Genesis Robotics has patented a number of reference designs, such as an exoskeleton that can assist people with disabilities, and walking robots that can help carry items for the elderly, to demonstrate to the industry what the LiveDrive is capable of.

In 2018, U.S.-based Koch Engineered Solutions took a controlling interest in the Canadian firm, which announced in June that it was launching an office in Frankfurt, Germany, as it ramps up commercialization.

The market potential for exoskeletons, which have been getting lighter and cheaper to produce, is set to surge in the coming decade, according to forecasts from Acumen Research and Consulting.

While the market was worth US$493 million in 2021, it’s expected to expand to US$13.9 billion by 2030.

“Growing applications across a wide range of industries, an aging workforce, technological advancements, and expanding reach in the military and health-care industries are driving growth in the worldwide exoskeletons market value,” Acumen’s August 2022 report concluded. “These outfits are projected to be widely used in health-care systems and to benefit from an increase in the number of rehabilitation clinics.
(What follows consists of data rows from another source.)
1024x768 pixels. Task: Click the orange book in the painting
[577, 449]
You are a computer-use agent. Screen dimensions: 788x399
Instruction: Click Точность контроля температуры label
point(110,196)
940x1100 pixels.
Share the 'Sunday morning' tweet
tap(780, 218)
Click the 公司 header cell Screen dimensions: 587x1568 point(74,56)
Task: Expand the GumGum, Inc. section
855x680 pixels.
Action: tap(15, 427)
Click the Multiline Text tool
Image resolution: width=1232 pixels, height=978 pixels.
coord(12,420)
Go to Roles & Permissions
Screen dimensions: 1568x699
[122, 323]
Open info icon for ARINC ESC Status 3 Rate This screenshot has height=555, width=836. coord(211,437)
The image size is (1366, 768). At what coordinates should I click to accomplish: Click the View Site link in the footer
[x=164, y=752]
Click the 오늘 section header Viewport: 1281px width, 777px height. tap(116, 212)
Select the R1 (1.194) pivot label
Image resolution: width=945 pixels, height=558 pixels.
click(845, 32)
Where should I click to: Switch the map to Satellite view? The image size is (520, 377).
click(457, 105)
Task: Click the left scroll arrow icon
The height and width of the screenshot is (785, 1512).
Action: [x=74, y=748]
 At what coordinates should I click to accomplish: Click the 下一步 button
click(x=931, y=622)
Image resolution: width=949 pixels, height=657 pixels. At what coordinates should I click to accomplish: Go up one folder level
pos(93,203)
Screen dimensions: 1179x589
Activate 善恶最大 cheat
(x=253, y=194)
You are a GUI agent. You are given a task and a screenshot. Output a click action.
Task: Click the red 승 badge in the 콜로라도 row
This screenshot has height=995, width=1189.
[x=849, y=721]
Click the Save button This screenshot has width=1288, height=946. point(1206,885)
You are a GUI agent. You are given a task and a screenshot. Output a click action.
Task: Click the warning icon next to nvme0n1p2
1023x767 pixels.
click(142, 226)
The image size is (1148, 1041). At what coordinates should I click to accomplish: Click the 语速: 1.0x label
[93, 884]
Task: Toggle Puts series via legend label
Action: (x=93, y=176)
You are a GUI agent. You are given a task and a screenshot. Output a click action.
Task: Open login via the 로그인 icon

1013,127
The development of active and partially passive technology is one of the primary factors influencing the need for exoskeletons market.”

Meanwhile, Arzanpour said one of the biggest challenges the industry needs to overcome is some of the mobility issues affecting exoskeletons.

“Almost all of them can only help people to stand up and walk forward,” he said. “Our exoskeleton can support all the complex motions that the able-bodied can do. For example, walking forward at different speeds, sidestepping, backwards stepping, turning, [stepping up] stairs, crouching. All of these are different, complex motions [that] are supported by our exoskeleton.”